Profissionais da área – gastrônomos, chefs, cozinheiros, sommeliers, pesquisadores – passam anos estudando técnicas, história, segurança alimentar, análise sensorial, manejo de ingredientes, gestão e muitos outros aspectos invisíveis ao consumidor comum. Há
ciência por trás da gastronomia. Há método, tradição e comprometimento. Quando opiniões superficiais ganham a mesma autoridade que análises especializadas, cria-se um desequilíbrio: o trabalho sério perde espaço para o entretenimento imediato. E, com isso, surgem julgamentos precipitados que podem afetar reputações construídas ao longo de décadas.

 

É errado ter críticos que não são formados?

Não necessariamente. A crítica gastronômica sempre dialogou com sensibilidade, subjetividade e gosto pessoal. O público leigo tem direito a opinar e sua opinião também é valiosa. Mas existe uma diferença importante entre opinar e autorizar-se a falar com autoridade técnica, como dizer “não gostei” ou afirmar que “o restaurante é ruim”, fazer uma recomendação ou construir narrativas capazes de prejudicar profissionais que dedicam a vida ao ofício.
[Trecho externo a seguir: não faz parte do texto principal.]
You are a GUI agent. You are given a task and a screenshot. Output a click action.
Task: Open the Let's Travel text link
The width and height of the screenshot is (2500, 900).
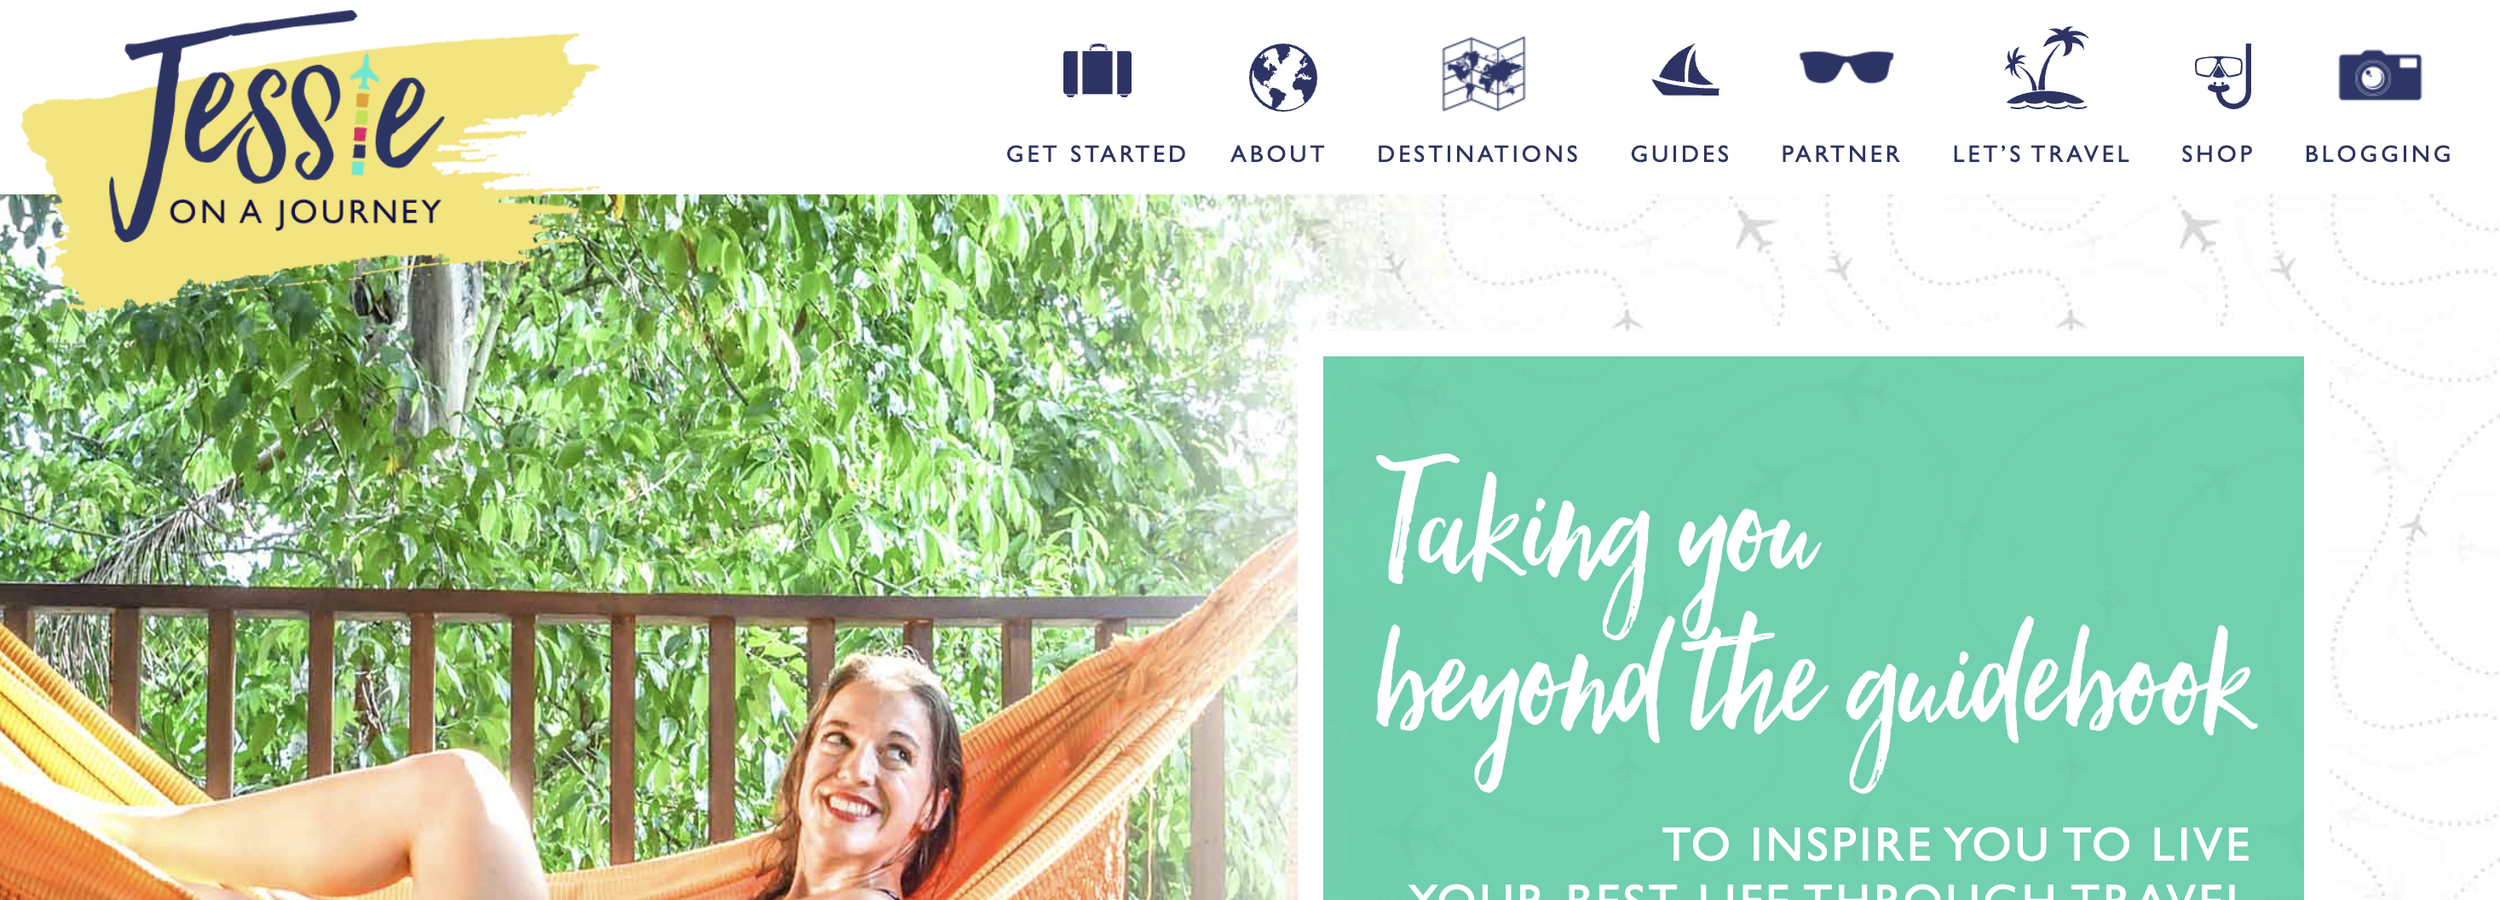[x=2041, y=154]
A pergunta que fica é: devemos aceitar críticas de quem não tem embasamento técnico? Uma crítica pode conter verdade, mas precisa ser interpretada com contexto: quem fala, por que fala e baseado em quê?

 

Influência exige responsabilidade

Ser influenciador, especialmente na gastronomia, deveria ser mais do que buscar engajamento, é assumir consciência do impacto que cada palavra tem sobre negócios, equipes, fornecedores e histórias humanas. Restaurantes não são apenas pratos bonitos no feed, são famílias, roteiros culturais e economia local. Quando a crítica vira espetáculo, perde-se o propósito. Quando vira chantagem ou ferramenta de troca, perde-se a ética. Quando é feito sem estudo, perde-se a seriedade da área.

 

Um caminho possível: convivência com critério

Não se trata de excluir as novas vozes, mas de propor um diálogo mais maduro entre influenciadores, profissionais formados e o público. A crítica pode e deve existir, ela ajuda restaurantes a crescer, a corrigir rotas e a mostrar seu trabalho ao mundo, mas talvez seja a hora de recuperar parte da profundidade que a gastronomia sempre carregou: a de que comer é cultura, é técnica, é sensibilidade, mas, acima de tudo, é responsabilidade.